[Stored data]
────

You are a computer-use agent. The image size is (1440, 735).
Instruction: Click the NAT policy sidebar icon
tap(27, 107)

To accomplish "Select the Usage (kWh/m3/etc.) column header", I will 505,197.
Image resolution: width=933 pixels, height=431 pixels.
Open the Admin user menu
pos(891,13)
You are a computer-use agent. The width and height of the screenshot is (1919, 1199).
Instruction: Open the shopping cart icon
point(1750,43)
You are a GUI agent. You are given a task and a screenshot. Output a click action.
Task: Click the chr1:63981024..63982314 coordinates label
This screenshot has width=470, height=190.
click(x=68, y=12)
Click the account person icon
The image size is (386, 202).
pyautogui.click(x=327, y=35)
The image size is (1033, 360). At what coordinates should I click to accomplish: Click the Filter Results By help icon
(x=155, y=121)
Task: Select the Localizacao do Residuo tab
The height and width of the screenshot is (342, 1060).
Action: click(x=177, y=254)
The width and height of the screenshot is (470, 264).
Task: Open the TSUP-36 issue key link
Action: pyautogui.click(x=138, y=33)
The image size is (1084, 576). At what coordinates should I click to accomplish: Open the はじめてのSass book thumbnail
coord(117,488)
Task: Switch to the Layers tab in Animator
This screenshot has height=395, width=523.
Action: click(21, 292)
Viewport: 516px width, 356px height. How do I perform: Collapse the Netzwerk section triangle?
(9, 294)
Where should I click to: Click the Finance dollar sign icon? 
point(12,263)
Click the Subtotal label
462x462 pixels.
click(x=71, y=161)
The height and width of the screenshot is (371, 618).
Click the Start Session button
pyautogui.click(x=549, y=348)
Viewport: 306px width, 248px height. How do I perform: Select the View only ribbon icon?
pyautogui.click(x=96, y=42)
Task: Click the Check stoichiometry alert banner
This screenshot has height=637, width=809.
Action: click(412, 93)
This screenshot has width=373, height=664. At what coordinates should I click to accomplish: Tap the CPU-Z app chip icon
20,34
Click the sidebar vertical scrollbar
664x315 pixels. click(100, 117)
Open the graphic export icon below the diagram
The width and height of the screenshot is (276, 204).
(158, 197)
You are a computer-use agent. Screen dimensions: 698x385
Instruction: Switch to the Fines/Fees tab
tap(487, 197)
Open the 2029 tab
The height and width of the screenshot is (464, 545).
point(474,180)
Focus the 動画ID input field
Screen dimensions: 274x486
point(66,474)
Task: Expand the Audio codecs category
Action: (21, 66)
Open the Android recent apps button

────

Copy exactly the lines that run from the first line of the data to the line containing "You are a GUI", please, with both ends included and nothing else.

You are a computer-use agent. The image size is (1440, 735).
Instruction: Click the NAT policy sidebar icon
tap(27, 107)

To accomplish "Select the Usage (kWh/m3/etc.) column header", I will 505,197.
Image resolution: width=933 pixels, height=431 pixels.
Open the Admin user menu
pos(891,13)
You are a computer-use agent. The width and height of the screenshot is (1919, 1199).
Instruction: Open the shopping cart icon
point(1750,43)
You are a GUI agent. You are given a task and a screenshot. Output a click action.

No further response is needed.